Stiamo partecipando ad una commovente Eucaristia. Gli sguardi si sollevano al Padre di ogni misericordia e di ogni abbondanza. Al Dio dei chicchi di grano, innumerevoli, che diventeranno un solo Pane spezzato.
Il ragazzo è accanto a Gesù, contemplativo nella sua operosità senza parole e senza vanti.
Lui stesso avrà dato una mano alla distribuzione di quel ben di Dio che ogni giorno sazia la “nostra fame e sete del Signore”.
E' il caso di dire che i ragazzi non si ammutoliscono. Mai. Occorre ascoltarli in quello che dicono e in quello che fanno.

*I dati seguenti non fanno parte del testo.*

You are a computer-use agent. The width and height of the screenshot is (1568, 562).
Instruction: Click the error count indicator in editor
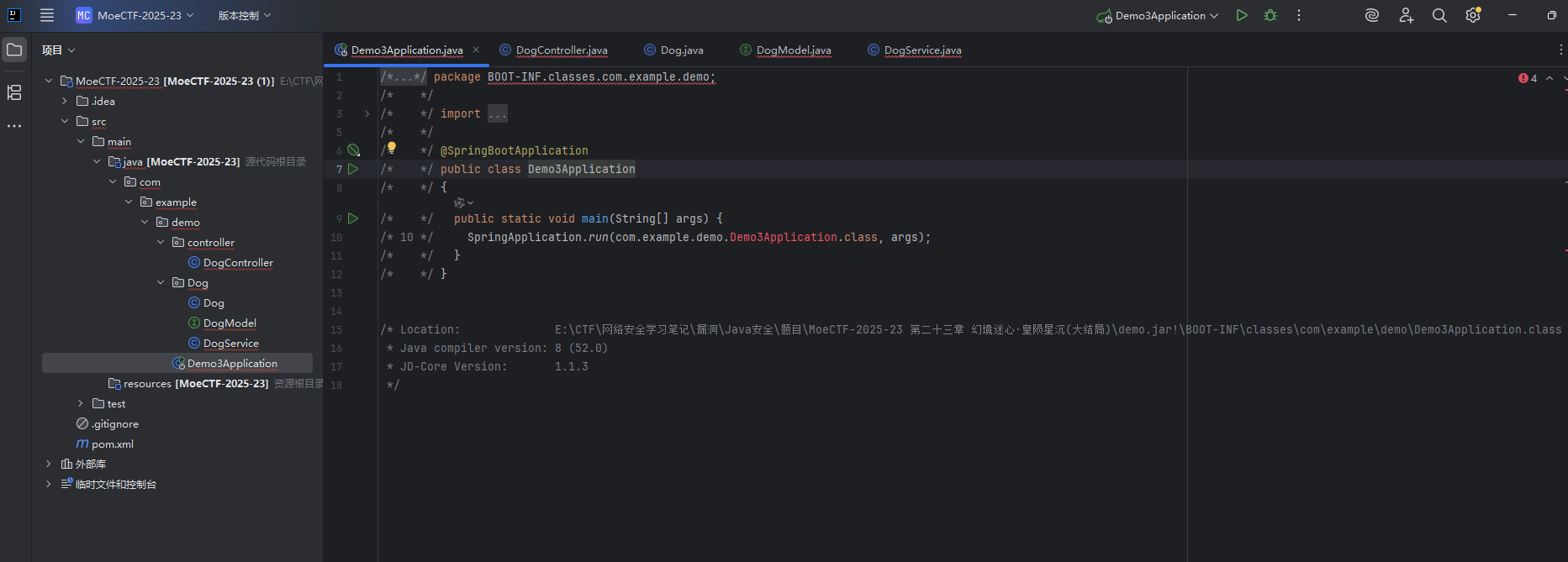pyautogui.click(x=1528, y=78)
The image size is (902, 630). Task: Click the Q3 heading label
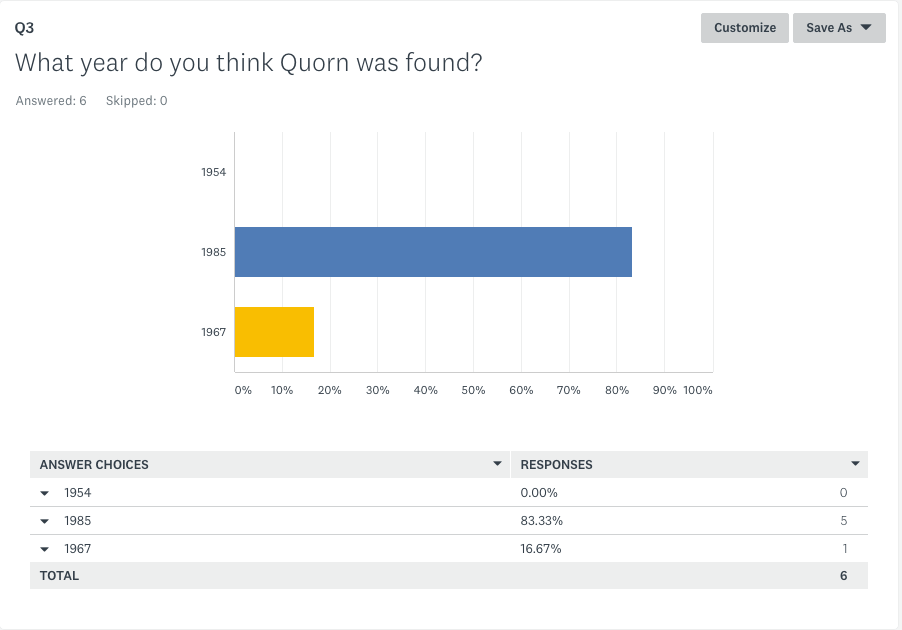23,27
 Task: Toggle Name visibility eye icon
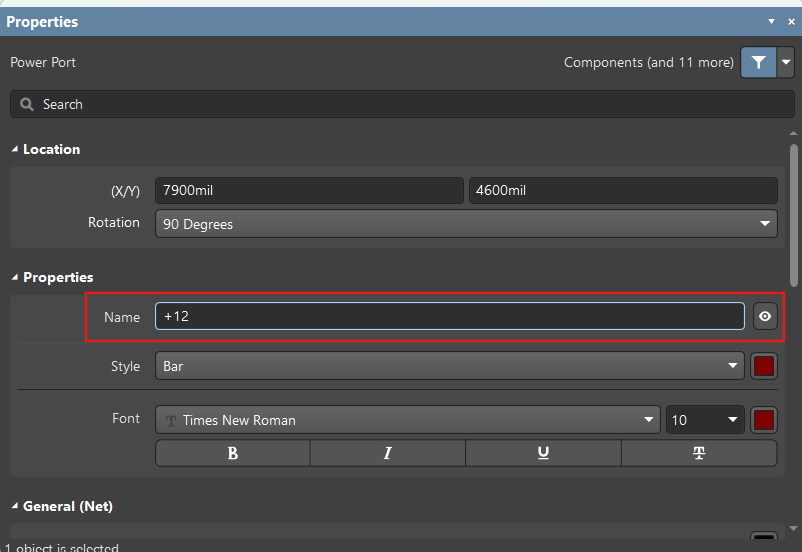coord(765,316)
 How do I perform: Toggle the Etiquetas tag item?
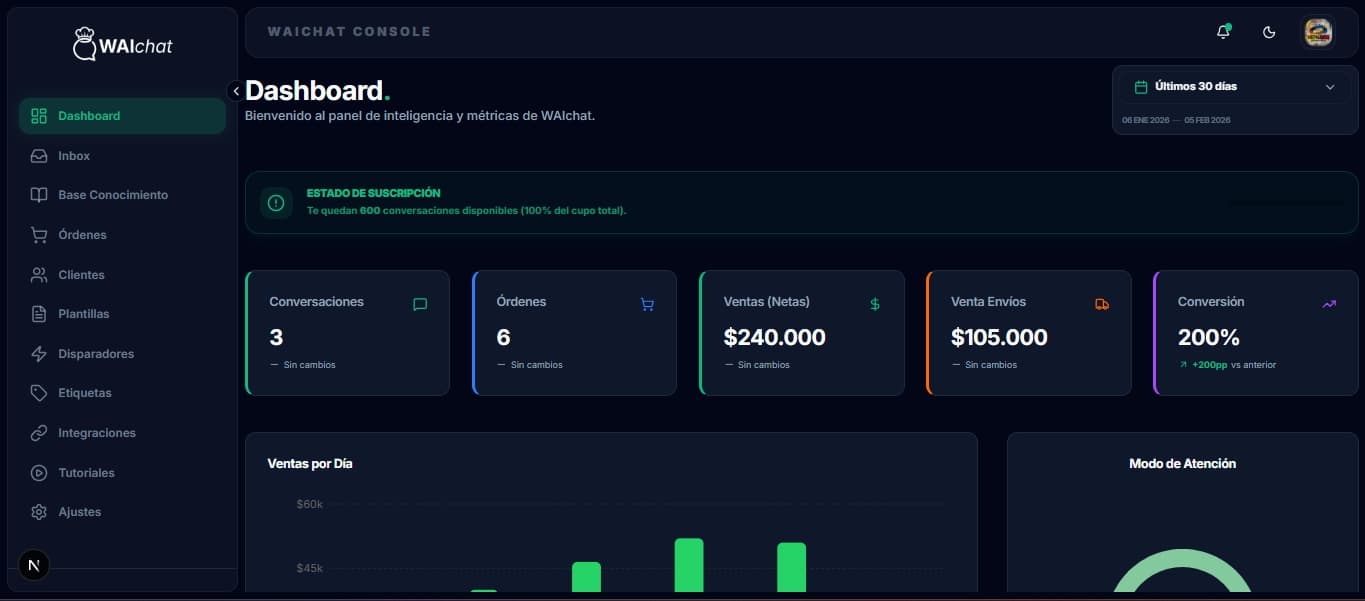coord(84,393)
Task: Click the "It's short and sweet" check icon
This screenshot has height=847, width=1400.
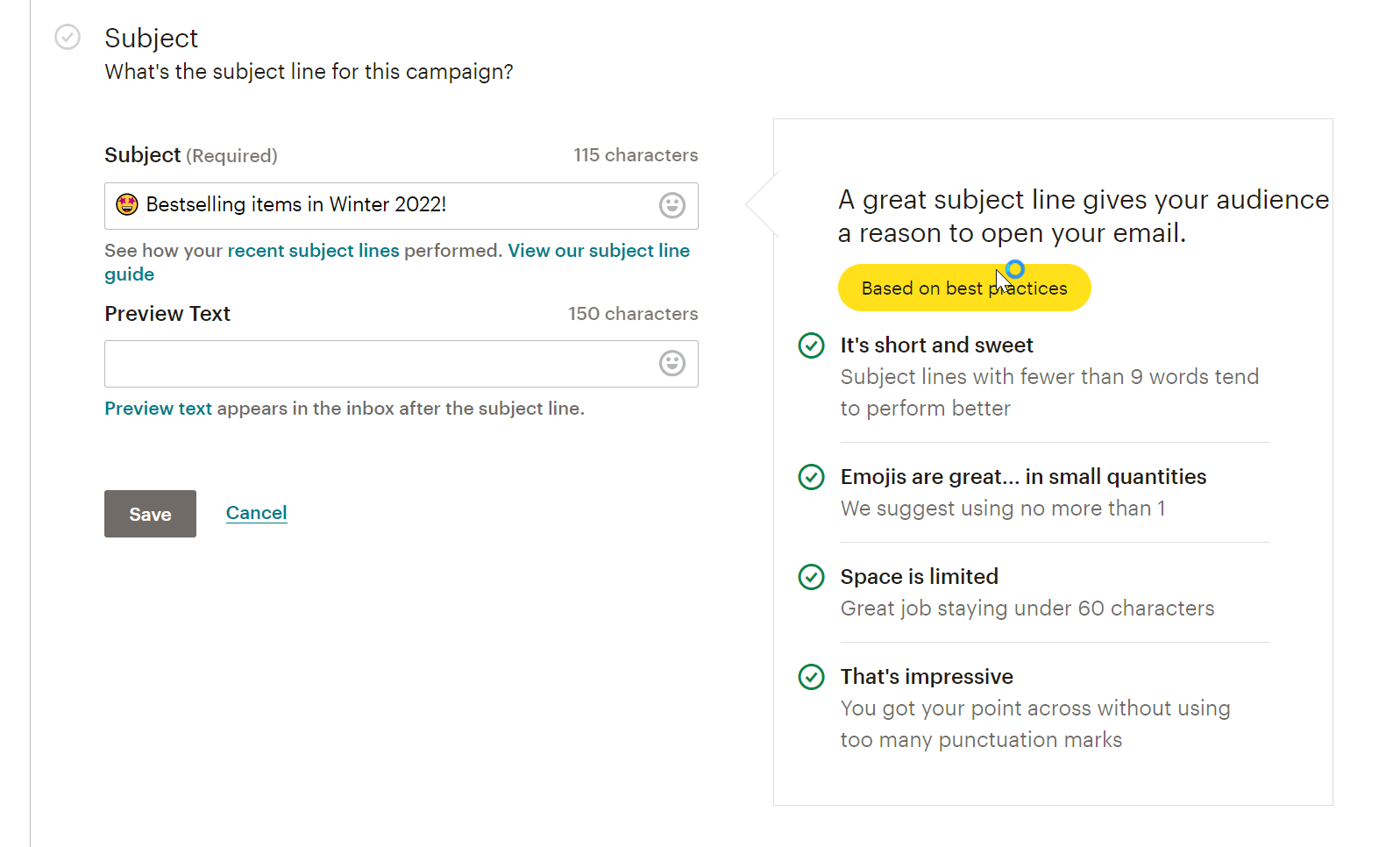Action: 811,345
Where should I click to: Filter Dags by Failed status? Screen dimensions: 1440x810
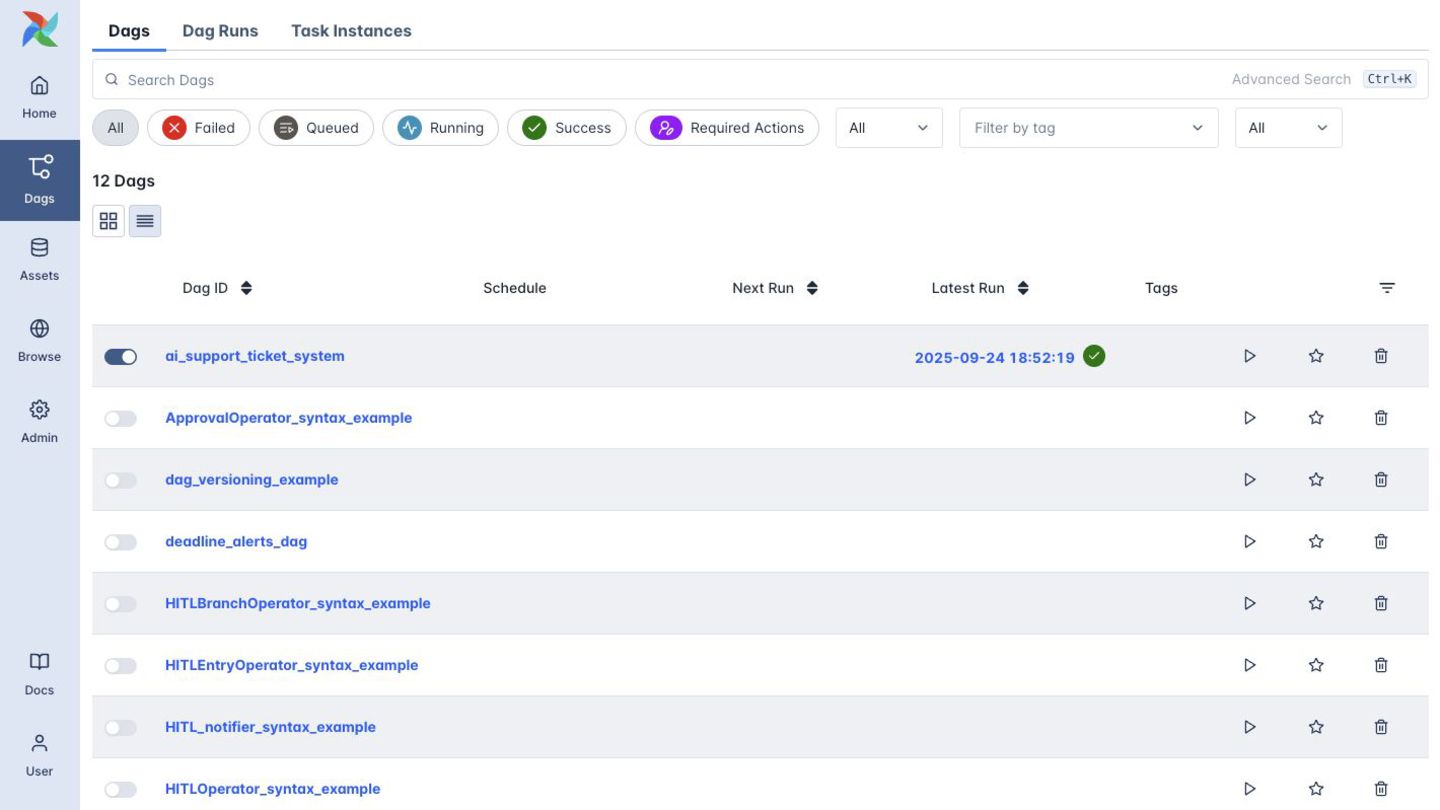198,128
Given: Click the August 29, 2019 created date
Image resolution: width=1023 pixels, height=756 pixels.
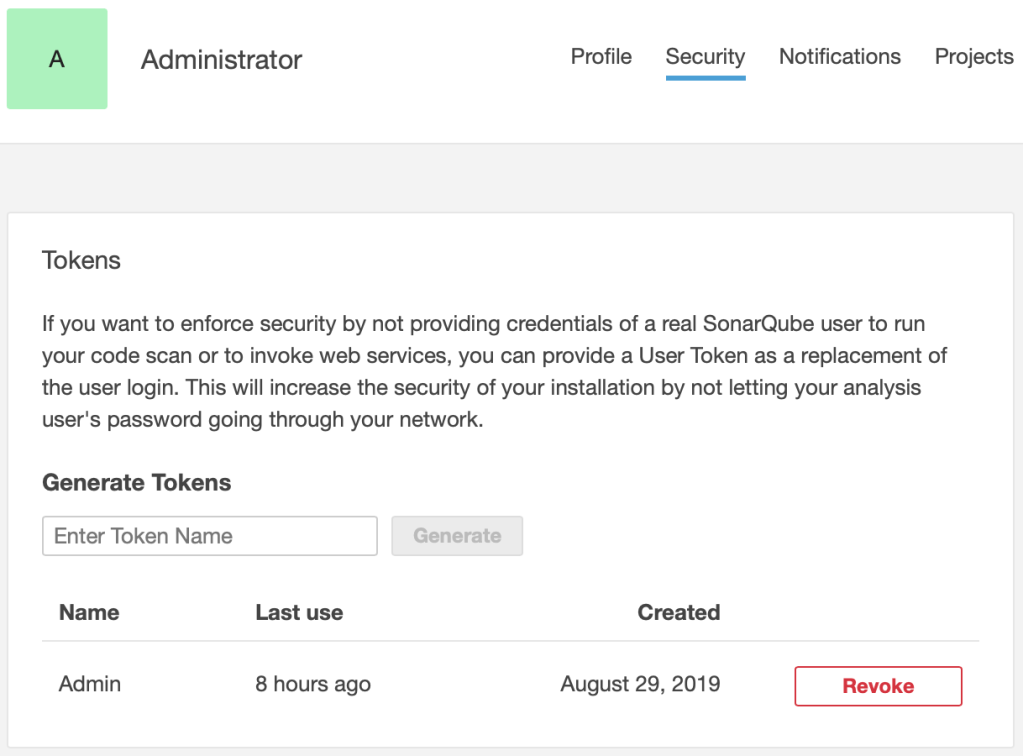Looking at the screenshot, I should click(x=640, y=685).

A volte ci trasmettono la saggezza che manca “ai sapienti e agli intelligenti”.
Quanto ha ragione Paolo, il prigioniero a motivo del Signore. Chiede a ciascuno di noi e a tutta la comunità, di vivere lo spirito del pane distribuito per la fame di tutti. Perché uno è il corpo, uno lo spirito, unica la speranza, uno solo è il Signore. Uno è il Padre che ci invita a sederci per terra, alla stessa mensa, per gustare lo stesso amore, la medesima accoglienza, generosa e incommensurabile.
Gesù non è questo il vero miracolo dei pani? Non lo contempliamo ad ogni Pasqua della settimana, con stupore, a meno che i nostri occhi non siano ostinatamente oscurati? Non lo riceviamo, gratis, dal Tuo Amore, perché impariamo anche noi a donarlo, giorno dopo giorno lungo le strade, nella vita quotidiana, sorpresi dall'odore intenso del nostro sudore e dalla fragranza del Tuo Cibo di vita?